Time Travel Weekend Party

In many ways this past weekend in Austin has felt like a stop on the time travel train.

I'm convinced that sometime in the future, time travel is a functional thing, much the way air travel is today. However, in this future, all time travel trips must be meticulously planned: your clothing, money and vocabulary must all be perfectly synced to the time you are visiting. (You wouldn't want the people in the past to know that you were a time traveler, as then everyone would want stock tips and investment advice and other such self-serving nonsense.)

An exception to this planning rule is that there are a few "free" stops on the time-travel train. These are places where it doesn't matter much what you do, say, or wear. There is nothing you can get wrong, because there are no right or wrong answers. One of these free stops on your time travel tour package is the annual rite of spring, known as Eeyore's Birthday in Austin, Texas.

The backstory behind the party indicates that the event grew out of an attempt by the English department at the nearby University of Texas at Austin to celebrate Shakespeare's birthday, and give the students a chance to blow off some steam before finals. It has turned into something much more than that.

So, when you see someone at Eeyore's birthday in an outfit that seems far better suited to hunting elk in 19th century Germany--what you've probably found is a time-traveler returning home from a 19th century elk-hunting trip. Same with the Viking priestess you saw at Eeyore's, or the person with the perfect 80s hair. They were all on their way to/from their time-travel destination--they just decided to pop into Eeyore's birthday because they know a good party when they see one.
Need more evidence of time travel shenanigans going on at Eeyore's? When we were on our way to Eeyore's Birthday, a couple driving a mid 90s car stopped us just north of Pease Park. They were hoping to get directions to some of the "record stores on the drag" but they were about a decade too late! (Better luck on your next time-travel trip, folks. Better planning means that one of you might be able to get an original cassette made by Daniel Johnston pressed into your hand, rather than just picking one up from the counter at Sound Exchange like the rest of us did in the 80s.)
 
This time travel vibe was also apparent at the Jeff Mangum show at ACL Live last night.
Mangum, best know for his work with his band Neutral Milk Hotel, famously stopped preforming much after the late 90s after getting really big, really fast.
 
At Mangum's show, I had the unusual experience of crying during a good portion of the set, something that's only happened to me a few times before. Googling when I came home, I found out that sobbing through a Jeff Mangum show isn't unique.
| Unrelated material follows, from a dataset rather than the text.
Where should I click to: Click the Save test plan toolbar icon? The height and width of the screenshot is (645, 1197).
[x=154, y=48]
Given Mangum's strict no camera policy--and the fact that this was the first show he'd done in Austin since Clinton was in office--no one on the floor so much as pulled out a phone to text. Which made the show feel a lot like the early 90's, the last time you could go to a show without people shouting into their phones on a regular basis.
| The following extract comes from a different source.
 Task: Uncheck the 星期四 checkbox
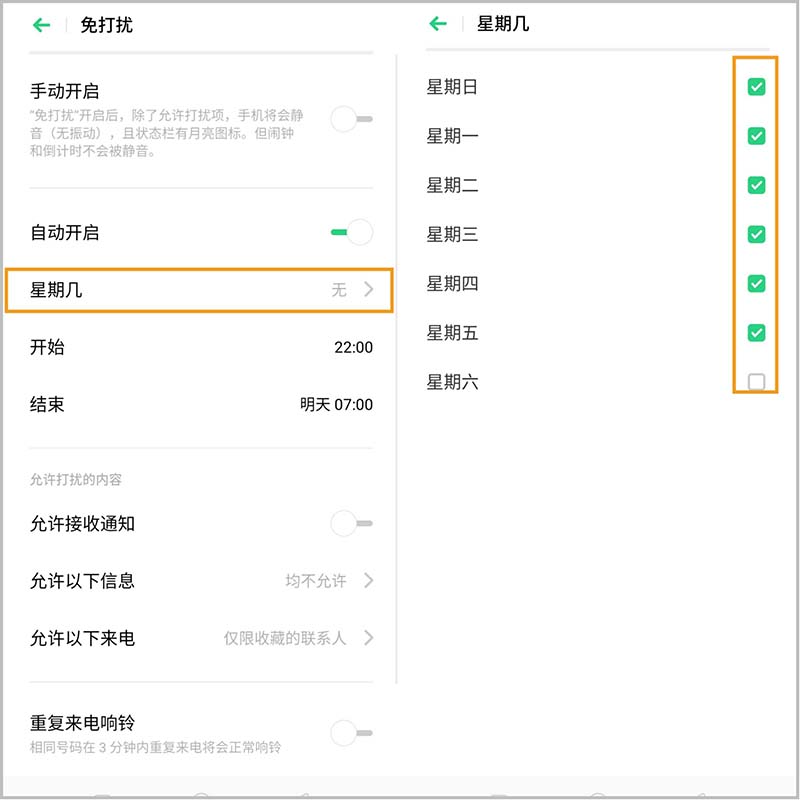click(756, 283)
During the performance of Mangum's last song "In the Aeroplane Over the Sea" I swear that I could feel the fact that we are on a ball of rock speeding across the universe, covering kajillions of miles in every moment. It's not a feeling I get very often, but it's not to be discounted.

Seeing Mangum play in Austin was sort of magical anyway. For years--and with enough prompting--I've been telling the story of an Austin friend who ended up at dinner with Mangum, and, who allegedly told him all about me. Mangum has an interest in Eastern European music--and I know a fair number of Latvian and Estonian musicians--so I can see how, over the course of a dinner---that the course of the conversation could take a detour all the way over to me and my esoteric interests.

So the fact that Mangum played Austin after playing Coachella and before playing Primavera Sound on a weekend with all the time travelers here in Austin felt like more than a coincidence. Dude, it felt like destiny.

PS: If Jeff Mangum is still in Austin, dude, you should feel free to contact me. I have a few records from some Latvians musicians I'd love to hand over to you. I could promise to put them into the mail to you, but, really, shouldn't we just exchange them at a coffee shop? That would be the 90s thing to do. Besides, we can totally get through a coffee discussing the Nick Hornby book Juliet, Naked.